What the task requires
Find all lines below containing the string "each" and return them.

Records provided
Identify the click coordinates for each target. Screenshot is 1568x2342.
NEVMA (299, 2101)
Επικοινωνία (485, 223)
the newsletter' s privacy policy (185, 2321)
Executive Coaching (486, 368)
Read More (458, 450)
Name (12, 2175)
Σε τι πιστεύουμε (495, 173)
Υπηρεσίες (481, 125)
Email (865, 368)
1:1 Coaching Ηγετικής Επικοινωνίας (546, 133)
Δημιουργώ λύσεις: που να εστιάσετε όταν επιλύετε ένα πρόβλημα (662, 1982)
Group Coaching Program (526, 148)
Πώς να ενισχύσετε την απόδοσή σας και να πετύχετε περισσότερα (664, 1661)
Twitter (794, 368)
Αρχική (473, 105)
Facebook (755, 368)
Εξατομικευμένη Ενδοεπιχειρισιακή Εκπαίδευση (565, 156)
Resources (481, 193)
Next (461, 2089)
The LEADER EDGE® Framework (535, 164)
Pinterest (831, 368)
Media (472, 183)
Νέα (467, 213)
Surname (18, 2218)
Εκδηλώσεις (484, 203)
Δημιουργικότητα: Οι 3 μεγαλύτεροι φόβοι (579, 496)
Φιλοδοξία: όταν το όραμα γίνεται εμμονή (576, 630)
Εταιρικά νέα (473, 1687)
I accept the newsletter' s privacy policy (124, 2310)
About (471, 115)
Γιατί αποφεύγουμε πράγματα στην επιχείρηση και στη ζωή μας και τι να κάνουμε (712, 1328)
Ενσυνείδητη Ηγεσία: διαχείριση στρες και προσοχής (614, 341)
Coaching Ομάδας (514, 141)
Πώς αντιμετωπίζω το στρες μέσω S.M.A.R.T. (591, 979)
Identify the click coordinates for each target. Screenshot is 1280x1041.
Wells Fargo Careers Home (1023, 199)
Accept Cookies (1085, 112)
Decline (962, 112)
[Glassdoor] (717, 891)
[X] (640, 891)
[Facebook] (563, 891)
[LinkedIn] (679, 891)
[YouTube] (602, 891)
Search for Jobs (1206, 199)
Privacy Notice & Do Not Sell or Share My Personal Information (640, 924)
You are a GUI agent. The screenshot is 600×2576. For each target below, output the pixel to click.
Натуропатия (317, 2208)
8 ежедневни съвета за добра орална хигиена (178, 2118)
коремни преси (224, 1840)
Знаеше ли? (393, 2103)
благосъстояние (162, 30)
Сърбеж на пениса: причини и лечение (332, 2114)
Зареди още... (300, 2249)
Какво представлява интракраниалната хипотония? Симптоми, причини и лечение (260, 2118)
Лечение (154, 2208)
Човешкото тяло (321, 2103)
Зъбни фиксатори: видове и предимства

Written solution
Identify the click coordinates for each target. Screenshot is 1568x2342.
Identify the click coordinates for each target. Screenshot is 1280x1041.
You are a GUI agent. The screenshot is 600×2576. For each target below, output the pixel to click.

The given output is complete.